━━ Dataset ━━
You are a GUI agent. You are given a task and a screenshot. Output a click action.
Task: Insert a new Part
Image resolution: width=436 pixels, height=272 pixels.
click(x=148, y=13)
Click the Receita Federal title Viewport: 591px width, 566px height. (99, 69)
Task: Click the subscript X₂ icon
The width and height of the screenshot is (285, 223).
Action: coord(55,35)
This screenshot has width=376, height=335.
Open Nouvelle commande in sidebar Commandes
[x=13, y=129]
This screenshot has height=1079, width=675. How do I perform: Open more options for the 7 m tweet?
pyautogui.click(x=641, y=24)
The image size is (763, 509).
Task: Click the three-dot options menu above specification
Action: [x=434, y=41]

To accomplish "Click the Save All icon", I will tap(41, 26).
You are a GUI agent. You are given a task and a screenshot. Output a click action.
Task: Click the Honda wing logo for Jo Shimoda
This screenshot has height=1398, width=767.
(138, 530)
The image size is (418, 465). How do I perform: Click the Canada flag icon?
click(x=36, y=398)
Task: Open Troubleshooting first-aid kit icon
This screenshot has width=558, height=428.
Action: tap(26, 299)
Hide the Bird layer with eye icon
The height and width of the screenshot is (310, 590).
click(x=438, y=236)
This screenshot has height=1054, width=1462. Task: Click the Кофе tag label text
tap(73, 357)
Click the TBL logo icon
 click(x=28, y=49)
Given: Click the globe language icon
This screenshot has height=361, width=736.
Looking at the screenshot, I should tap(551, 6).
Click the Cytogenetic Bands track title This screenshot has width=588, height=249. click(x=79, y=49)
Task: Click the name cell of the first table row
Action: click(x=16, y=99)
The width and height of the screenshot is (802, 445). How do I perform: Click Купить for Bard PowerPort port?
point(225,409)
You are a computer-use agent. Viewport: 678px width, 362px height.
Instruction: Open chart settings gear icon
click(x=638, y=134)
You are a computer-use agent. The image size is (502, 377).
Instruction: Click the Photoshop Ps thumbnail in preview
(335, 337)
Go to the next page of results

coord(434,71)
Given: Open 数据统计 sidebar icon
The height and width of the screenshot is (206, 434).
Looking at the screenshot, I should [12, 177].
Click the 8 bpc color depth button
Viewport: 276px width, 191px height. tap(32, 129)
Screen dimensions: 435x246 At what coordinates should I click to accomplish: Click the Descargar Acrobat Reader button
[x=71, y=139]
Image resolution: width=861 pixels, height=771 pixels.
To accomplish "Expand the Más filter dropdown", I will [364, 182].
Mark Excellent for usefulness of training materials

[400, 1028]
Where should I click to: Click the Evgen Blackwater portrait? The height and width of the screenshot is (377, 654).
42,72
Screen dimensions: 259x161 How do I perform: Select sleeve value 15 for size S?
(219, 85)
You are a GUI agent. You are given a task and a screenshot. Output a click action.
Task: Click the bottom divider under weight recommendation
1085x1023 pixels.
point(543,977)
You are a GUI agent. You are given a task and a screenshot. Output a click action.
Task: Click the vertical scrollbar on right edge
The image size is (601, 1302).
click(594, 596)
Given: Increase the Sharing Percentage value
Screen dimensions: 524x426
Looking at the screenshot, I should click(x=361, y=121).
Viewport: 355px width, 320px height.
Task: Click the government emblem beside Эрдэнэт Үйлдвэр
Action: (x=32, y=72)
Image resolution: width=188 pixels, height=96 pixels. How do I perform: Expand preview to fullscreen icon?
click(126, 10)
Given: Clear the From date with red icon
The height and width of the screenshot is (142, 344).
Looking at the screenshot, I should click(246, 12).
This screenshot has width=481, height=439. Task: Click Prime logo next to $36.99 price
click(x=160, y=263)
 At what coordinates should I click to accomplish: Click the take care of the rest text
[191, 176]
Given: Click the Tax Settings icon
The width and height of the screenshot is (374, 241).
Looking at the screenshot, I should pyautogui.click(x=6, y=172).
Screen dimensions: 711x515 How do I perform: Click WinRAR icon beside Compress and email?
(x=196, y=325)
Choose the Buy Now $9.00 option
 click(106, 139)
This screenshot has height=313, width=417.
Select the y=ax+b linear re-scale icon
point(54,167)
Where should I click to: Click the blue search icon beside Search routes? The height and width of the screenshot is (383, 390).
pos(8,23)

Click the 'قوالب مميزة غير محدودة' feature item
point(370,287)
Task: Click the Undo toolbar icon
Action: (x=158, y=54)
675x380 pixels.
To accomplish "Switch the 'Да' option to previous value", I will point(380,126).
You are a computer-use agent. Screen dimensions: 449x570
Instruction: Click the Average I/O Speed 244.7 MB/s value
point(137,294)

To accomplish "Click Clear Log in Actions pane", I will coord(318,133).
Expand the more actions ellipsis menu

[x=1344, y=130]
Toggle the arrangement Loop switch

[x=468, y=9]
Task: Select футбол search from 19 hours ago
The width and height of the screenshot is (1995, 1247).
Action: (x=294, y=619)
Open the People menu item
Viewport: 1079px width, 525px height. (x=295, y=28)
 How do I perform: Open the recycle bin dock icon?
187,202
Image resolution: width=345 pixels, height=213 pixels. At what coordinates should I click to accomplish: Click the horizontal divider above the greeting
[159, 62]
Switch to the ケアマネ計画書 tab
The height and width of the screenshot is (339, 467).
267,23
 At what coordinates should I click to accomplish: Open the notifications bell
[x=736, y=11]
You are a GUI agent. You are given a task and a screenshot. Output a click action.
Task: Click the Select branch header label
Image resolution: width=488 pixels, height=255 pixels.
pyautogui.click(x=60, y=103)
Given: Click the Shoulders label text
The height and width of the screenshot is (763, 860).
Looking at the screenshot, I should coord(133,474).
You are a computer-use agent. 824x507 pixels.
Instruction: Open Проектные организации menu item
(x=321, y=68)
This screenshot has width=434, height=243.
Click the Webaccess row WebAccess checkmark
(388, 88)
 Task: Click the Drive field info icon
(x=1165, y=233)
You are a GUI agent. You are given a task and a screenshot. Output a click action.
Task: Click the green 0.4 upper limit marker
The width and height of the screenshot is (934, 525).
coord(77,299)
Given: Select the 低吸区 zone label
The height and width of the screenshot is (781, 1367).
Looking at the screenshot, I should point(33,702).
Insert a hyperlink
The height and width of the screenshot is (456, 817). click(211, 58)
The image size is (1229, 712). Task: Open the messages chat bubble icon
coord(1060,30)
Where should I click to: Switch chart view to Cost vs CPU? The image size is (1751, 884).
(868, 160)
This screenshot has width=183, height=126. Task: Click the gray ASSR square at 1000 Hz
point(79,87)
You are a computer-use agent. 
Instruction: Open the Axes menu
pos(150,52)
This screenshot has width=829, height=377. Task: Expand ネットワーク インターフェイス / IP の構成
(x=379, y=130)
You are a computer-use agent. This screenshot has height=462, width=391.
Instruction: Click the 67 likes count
━━━
> **Exercise objective**
Exactly reproduce the lines of the data above that run from the line containing "This screenshot has width=434, height=243." through the final one.

> **Exercise solution**
This screenshot has width=434, height=243.
Click the Webaccess row WebAccess checkmark
(388, 88)
 Task: Click the Drive field info icon
(x=1165, y=233)
You are a GUI agent. You are given a task and a screenshot. Output a click action.
Task: Click the green 0.4 upper limit marker
The width and height of the screenshot is (934, 525).
coord(77,299)
Given: Select the 低吸区 zone label
The height and width of the screenshot is (781, 1367).
Looking at the screenshot, I should point(33,702).
Insert a hyperlink
The height and width of the screenshot is (456, 817). click(211, 58)
The image size is (1229, 712). Task: Open the messages chat bubble icon
coord(1060,30)
Where should I click to: Switch chart view to Cost vs CPU? The image size is (1751, 884).
(868, 160)
This screenshot has width=183, height=126. Task: Click the gray ASSR square at 1000 Hz
point(79,87)
You are a computer-use agent. 
Instruction: Open the Axes menu
pos(150,52)
This screenshot has width=829, height=377. Task: Expand ネットワーク インターフェイス / IP の構成
(x=379, y=130)
You are a computer-use agent. This screenshot has height=462, width=391.
Instruction: Click the 67 likes count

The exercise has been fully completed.